Thinornis is a genus of plovers in the family Charadriidae.

==Taxonomy==
The genus Thinornis was introduced in 1844 by the English zoologist George Robert Gray to accommodate a single species, Thinornis rossii G.R. Gray, which is now considered a junior synonym of Charadrius novaeseelandiae J.F. Gmelin, the shore plover.
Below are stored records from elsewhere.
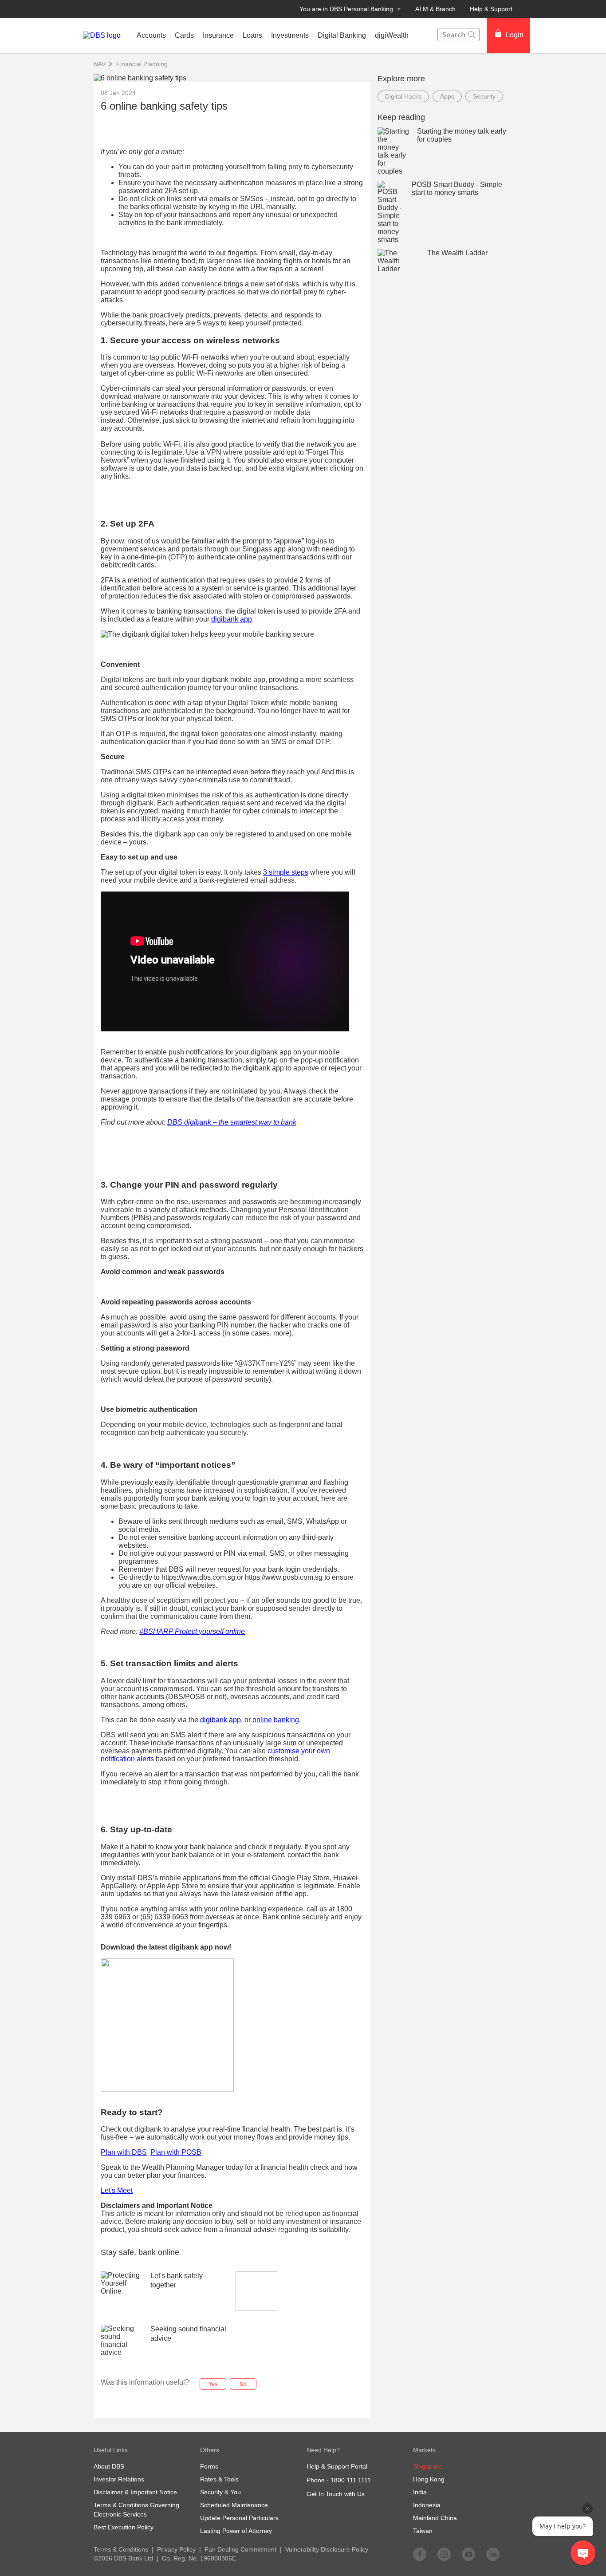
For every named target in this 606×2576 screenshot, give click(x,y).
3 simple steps (285, 872)
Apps (447, 96)
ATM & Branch (435, 8)
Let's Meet (117, 2190)
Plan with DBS (124, 2152)
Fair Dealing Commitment (240, 2549)
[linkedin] (493, 2553)
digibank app (231, 619)
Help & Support (491, 8)
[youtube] (468, 2553)
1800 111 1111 (351, 2480)
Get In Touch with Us (336, 2493)
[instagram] (444, 2553)
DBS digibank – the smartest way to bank (231, 1122)
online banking (275, 1720)
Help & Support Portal (337, 2466)
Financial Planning (142, 63)
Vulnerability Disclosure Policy (326, 2549)
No (243, 2384)
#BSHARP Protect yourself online (192, 1631)
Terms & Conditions (121, 2549)
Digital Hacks (403, 96)
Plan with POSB (175, 2152)
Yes (213, 2384)
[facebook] (419, 2553)
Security (484, 96)
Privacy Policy (176, 2549)
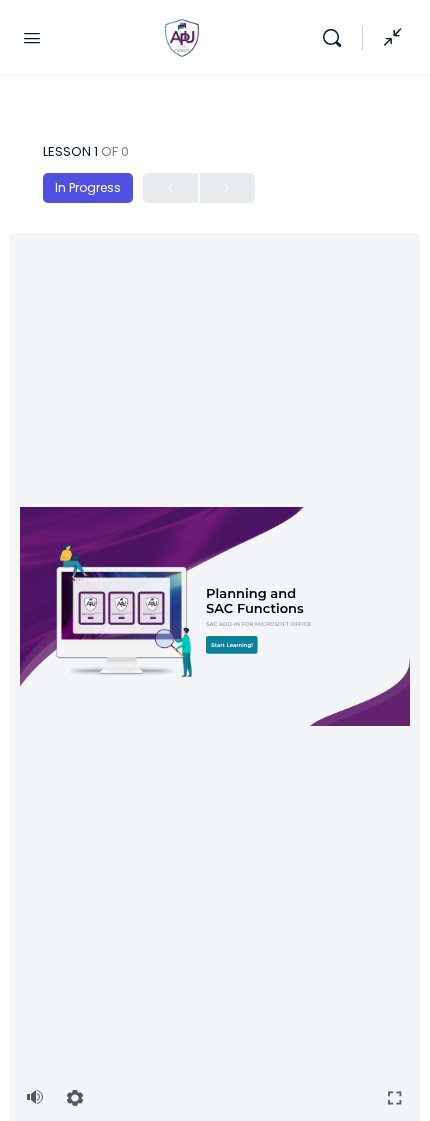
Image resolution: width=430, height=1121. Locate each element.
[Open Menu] (32, 38)
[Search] (337, 37)
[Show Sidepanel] (388, 37)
The genus name combines the Ancient Greek this meaning "beach" or "sand" with ornis meaning "bird". Genetic studies have shown that Thinornis is sister to the genus Charadrius.

The genus contains seven species:

| Image | Common name | Scientific name | Distribution |
|---|---|---|---|
|  | Hooded plover | Thinornis cucullatus | southern Australia, including Tasmania |
|  | Shore plover | Thinornis novaeseelandiae | Chatham Islands |
|  | Black-fronted dotterel | Thinornis melanops | Australia, western Tasmania and New Zealand |
|  | Forbes's plover | Thinornis forbesi | grassland and rocky hillsides of western and central Africa |
|  | Three-banded plover | Thinornis tricollaris | southern Egypt and sub-Saharan Africa |
|  | Long-billed plover | Thinornis placidus | Manchuria and East Asia |
|  | Little ringed plover | Thinornis dubius | Eurasia |

An additional species, the Auckland Islands shore plover (Thinornis rossii), known from just one specimen collected in 1840, is now generally considered to be a juvenile shore plover whose location was incorrectly recorded.